The Head of Education and Skills advised that all points would be looked at as part of the work on the home to school transport programme and they had a work stream looking at the procurement for transport and looking at routes.


Councillor Mavin referred to personal budgets and that other authorities only charge for the time the child is in the vehicle so only pay for two journeys and not four and presumed Durham County Council did the same. Members were advised that this was the case, however there were a small number who were paid for all four journeys due to the costs associated with alternative transport.


Councillor Walton referred to the personal budgets and that parents needed to go through the same process of insurance etc. and asked if this could be streamlined to encourage more parents to take up this option. Members were advised that this was being looked at as part of the consultation.

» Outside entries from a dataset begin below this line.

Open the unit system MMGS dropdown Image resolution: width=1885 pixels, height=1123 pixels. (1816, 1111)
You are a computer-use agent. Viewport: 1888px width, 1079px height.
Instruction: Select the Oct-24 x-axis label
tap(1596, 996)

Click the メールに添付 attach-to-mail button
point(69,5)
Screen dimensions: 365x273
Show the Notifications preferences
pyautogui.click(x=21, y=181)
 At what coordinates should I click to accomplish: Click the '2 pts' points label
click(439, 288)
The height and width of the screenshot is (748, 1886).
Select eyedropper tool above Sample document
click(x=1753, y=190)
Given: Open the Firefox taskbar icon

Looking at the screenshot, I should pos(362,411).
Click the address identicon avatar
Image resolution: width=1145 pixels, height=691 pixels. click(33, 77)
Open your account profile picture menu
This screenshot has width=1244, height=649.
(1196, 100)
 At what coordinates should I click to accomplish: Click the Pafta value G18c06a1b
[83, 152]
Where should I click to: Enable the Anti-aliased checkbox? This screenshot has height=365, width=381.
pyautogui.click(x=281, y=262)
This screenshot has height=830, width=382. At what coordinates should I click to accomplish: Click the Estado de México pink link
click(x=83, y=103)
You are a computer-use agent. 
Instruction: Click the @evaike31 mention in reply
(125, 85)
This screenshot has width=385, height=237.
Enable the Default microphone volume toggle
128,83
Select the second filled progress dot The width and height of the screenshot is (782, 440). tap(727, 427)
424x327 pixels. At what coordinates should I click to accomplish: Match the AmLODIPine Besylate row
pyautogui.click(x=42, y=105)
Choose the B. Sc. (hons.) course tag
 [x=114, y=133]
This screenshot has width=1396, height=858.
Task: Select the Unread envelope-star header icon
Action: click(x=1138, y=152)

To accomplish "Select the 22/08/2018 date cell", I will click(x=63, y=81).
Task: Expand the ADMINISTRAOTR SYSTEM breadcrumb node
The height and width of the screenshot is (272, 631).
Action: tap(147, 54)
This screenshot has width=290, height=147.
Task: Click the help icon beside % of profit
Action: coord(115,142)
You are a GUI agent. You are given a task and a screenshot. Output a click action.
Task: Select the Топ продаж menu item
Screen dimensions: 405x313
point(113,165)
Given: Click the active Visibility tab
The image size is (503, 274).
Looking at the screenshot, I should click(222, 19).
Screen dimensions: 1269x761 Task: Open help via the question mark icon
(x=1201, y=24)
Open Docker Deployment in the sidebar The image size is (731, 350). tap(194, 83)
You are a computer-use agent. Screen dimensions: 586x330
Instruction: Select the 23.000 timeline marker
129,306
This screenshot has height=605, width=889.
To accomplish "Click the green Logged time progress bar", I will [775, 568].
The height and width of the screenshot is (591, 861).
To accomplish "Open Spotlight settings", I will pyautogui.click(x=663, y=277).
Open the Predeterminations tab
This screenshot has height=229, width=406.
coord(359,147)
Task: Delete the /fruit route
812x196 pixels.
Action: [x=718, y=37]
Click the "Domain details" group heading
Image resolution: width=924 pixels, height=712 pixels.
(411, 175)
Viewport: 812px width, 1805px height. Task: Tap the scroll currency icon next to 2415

The Chair referred to the use of community buses which was good and was aware of a scheme where the school raised money to purchase the minibuses, but the council maintained the buses and paid for the training. A member of staff would pick up the children, so the only costs were fuel. The minibus would then be used for activities during the day and would be back to take children home in the afternoon and asked if this could be considered.


The Head of Education and Skills indicated that they could look at all the options and commented that some children travelled to school on their own with an escort and then those children would then go to an activity in the minibus with other children and an escort and that would be fine. They needed to look at the ability of the children and the interaction of the children.


The Chair referred to voluntary drivers who were only paid a mileage which would be less than using current transport and asked if this could also be considered as an option.


The Head of Education and Skills advised that they would look at all these options as part of the consultation.


The Chair then referred to the increase in the cost of a seat to £2.80 and commented that this may be too much for some parents, due to the current cost of living.


The Integrated Passenger Transport Manager responded that it was a consultation exercise, and this was the proposal put forward and would look at the feedback. The increase to £2.80 was seen as a benchmark and a typical fare offered by a commercial firm, the current rate was extremely low in particular when benchmarked against other local authorities’ fares, but they could look at other fares.


The Head of Education and Skills advised that the £2.80 fare was not related to recovering the £0.5 million cost it was about a fair charge and that £2.80 would not cover costs.


Resolved: That the contents of the report and presentation be noted and the comments raised by the Committee be formulated into a formal response to the consultation.